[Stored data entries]

# # # # #

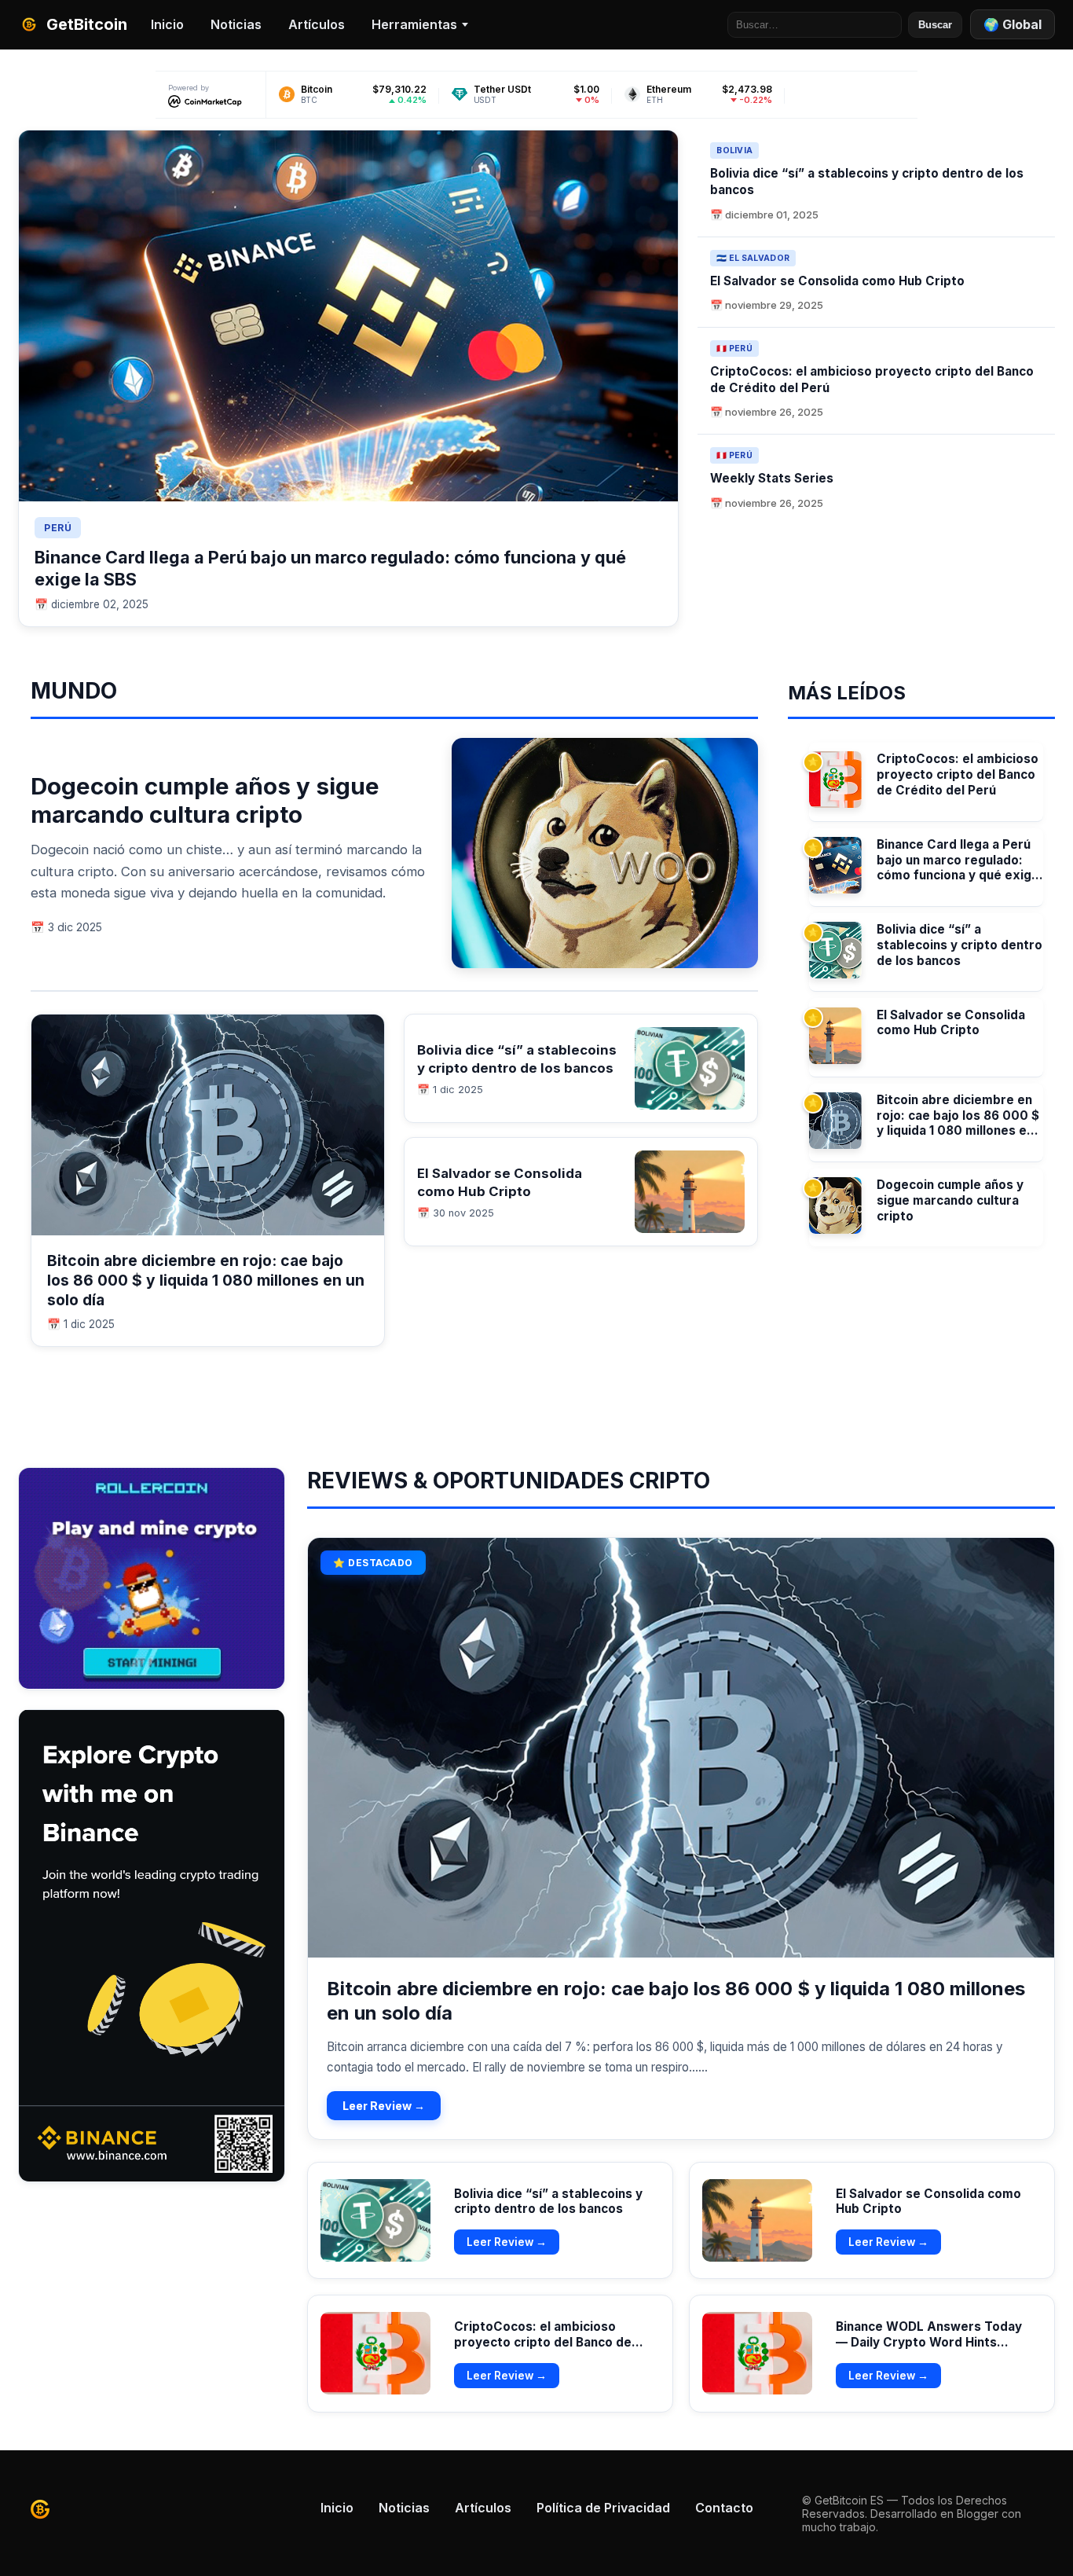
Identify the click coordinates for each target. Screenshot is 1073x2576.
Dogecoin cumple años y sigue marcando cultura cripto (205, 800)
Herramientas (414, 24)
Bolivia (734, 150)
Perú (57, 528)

# # # # #

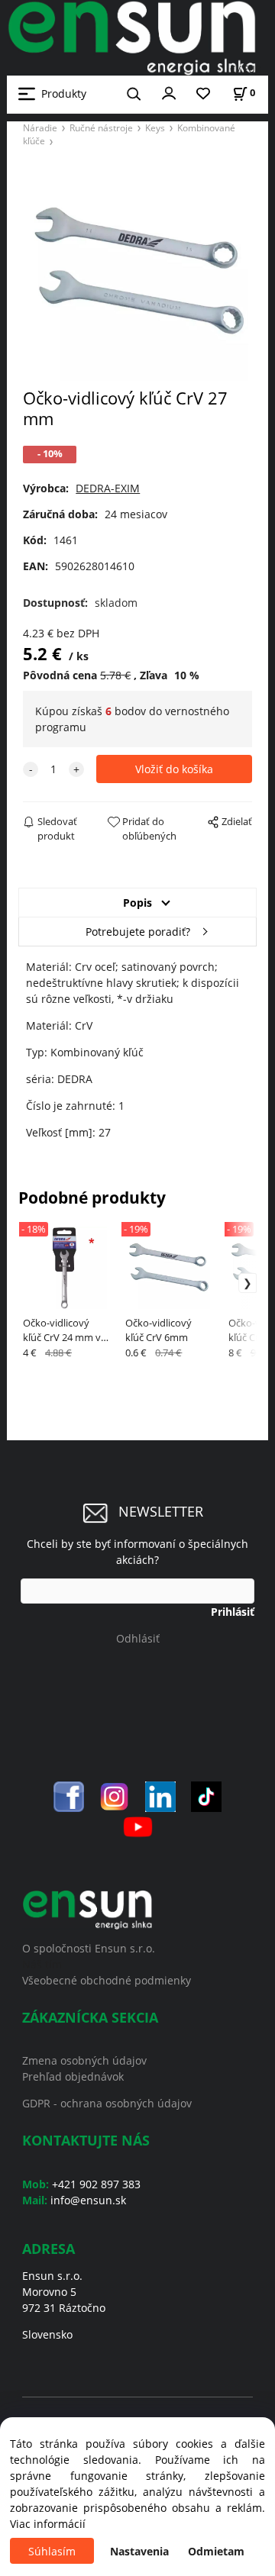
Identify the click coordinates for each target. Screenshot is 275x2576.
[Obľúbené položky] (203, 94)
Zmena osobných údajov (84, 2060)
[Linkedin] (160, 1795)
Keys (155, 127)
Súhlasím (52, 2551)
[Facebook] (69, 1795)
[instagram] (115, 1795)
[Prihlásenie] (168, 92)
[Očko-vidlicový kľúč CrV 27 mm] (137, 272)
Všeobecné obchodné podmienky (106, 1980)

# # # # #

● **Instructions for the task**
Only the lines above from the line with "[Linkedin] (160, 1795)" to the line with "Všeobecné obchodné podmienky (106, 1980)", those two lines included, should be reproduced exactly.

● **Response to the task**
[Linkedin] (160, 1795)
Keys (155, 127)
Súhlasím (52, 2551)
[Facebook] (69, 1795)
[instagram] (115, 1795)
[Prihlásenie] (168, 92)
[Očko-vidlicový kľúč CrV 27 mm] (137, 272)
Všeobecné obchodné podmienky (106, 1980)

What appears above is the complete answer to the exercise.